Она сказала: «Краснокожего»… В ее голосе послышались ужас и отвращение.
— Вы не чувствуете?
— Нет, не чувствую, — ответила Анжелика. Но при этом она невольно вздрогнула. Никогда ранее воздух на этих холмах не казался ей таким благоуханным. Аромат жимолости и лиан смешивался с ароматом цветущих садов, в котором особо выделялся запах сирени и меда.
— Я часто чувствую этот запах, слишком часто, — произнесла Сара Уильям, встряхнув головой, как бы в чем-то упрекая себя. — Я его всегда чувствую. Он смешался со всей моей жизнью. Он меня постоянно преследует. И, однако, уже давно мне не приходилось вместе с Бенджаменом брать в руки ружье, чтобы защитить свой дом от этих красных змей.
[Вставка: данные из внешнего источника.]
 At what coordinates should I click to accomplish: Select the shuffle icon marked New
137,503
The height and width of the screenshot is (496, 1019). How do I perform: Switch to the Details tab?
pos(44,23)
Когда я была еще девочкой.., и позже, когда мы жили в своей хижине недалеко от Уэльса…
Она замолчала и снова встряхнула головой, как бы не желая вспоминать об этих событиях, полных страха и борьбы.
— Там было море… В конце концов, можно было убежать. А здесь нет моря…
И сделала еще несколько шагов. — Здесь очень красиво, не правда ли? — спросила она менее категоричным тоном.
Маленькая Роз-Анн, стоя в траве на коленях, собирала ярко-оранжевые цветы аквилегии.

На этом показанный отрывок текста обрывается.